Lista de tarefas =
• A. Transcreva o excerto sobre Jeremias, sem alterações, de "Depois de em" a "a sua família.".
• B. Do material extraído, copie tal como estão as linhas desde a que contém "第一節 教育及び指導監督 (301, 403)" até à que contém "LOFT (176, 21)", ambas incluídas.

═════ Excerto selecionado

Sentimentos
“Gente negra já fez alguma coisa importante?”
Jeremias in Alma
Acredito que há situações que só podemos compreender realmente quando - se - as sentimos na pele. Ser vítima de racismo (neste caso específico) é uma delas.
Porque, por muito que possamos compreender e/ou interpretar as situações, por muito que nos repugnem atitudes prepotentes e abusadoras contra os mais fracos. motivadas apenas - apenas…? - pela cor da pele, uma coisa é ver, outra é sentir. Na pele. E na alma.
Depois de em Pele nos ter sido apresentado Jeremias (criação de Maurício de Sousa, nos anos 1960), na versão de Rafael Calça e Jefferson Costa, ele regressa na colecção Graphic MSP, de novo às voltas com a sua cor e - a partir daí - questiona quem é, de onde vem, de quem descende, quem é/foi a sua família.

══════════
═════ Material extraído

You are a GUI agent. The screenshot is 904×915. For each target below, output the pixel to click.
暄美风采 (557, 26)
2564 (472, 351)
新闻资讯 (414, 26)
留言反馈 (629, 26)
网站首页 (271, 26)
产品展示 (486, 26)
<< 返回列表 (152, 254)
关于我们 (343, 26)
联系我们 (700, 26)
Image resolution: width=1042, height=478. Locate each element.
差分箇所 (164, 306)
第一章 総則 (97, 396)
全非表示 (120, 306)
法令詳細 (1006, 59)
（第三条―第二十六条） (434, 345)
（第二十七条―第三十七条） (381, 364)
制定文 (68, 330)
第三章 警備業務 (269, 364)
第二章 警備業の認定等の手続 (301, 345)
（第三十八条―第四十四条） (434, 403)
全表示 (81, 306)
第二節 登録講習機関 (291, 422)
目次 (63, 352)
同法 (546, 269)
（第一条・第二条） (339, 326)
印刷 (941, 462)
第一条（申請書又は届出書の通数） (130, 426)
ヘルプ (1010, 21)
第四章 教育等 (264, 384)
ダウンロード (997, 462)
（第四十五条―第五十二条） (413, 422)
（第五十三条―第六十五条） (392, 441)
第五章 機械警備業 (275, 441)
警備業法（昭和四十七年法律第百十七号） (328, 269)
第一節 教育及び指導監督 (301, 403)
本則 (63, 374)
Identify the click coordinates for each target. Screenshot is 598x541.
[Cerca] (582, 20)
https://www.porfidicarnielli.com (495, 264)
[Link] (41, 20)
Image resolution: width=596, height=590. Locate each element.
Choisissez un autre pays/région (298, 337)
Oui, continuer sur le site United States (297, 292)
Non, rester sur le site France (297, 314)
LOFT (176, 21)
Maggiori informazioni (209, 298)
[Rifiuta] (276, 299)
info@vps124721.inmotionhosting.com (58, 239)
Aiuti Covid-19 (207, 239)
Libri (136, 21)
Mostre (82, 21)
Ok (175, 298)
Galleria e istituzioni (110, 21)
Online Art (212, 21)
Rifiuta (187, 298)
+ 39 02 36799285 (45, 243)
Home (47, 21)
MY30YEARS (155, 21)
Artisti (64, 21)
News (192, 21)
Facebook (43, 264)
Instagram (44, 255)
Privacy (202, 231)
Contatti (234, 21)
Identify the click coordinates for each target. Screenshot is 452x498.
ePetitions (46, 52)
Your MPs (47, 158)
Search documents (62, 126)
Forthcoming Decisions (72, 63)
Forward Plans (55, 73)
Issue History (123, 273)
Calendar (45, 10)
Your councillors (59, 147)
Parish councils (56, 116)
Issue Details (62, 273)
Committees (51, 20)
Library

══════════

Respostas por tarefa =
• A.
Depois de em Pele nos ter sido apresentado Jeremias (criação de Maurício de Sousa, nos anos 1960), na versão de Rafael Calça e Jefferson Costa, ele regressa na colecção Graphic MSP, de novo às voltas com a sua cor e - a partir daí - questiona quem é, de onde vem, de quem descende, quem é/foi a sua família.

• B.
第一節 教育及び指導監督 (301, 403)
本則 (63, 374)
Identify the click coordinates for each target. Screenshot is 598x541.
[Cerca] (582, 20)
https://www.porfidicarnielli.com (495, 264)
[Link] (41, 20)
Image resolution: width=596, height=590. Locate each element.
Choisissez un autre pays/région (298, 337)
Oui, continuer sur le site United States (297, 292)
Non, rester sur le site France (297, 314)
LOFT (176, 21)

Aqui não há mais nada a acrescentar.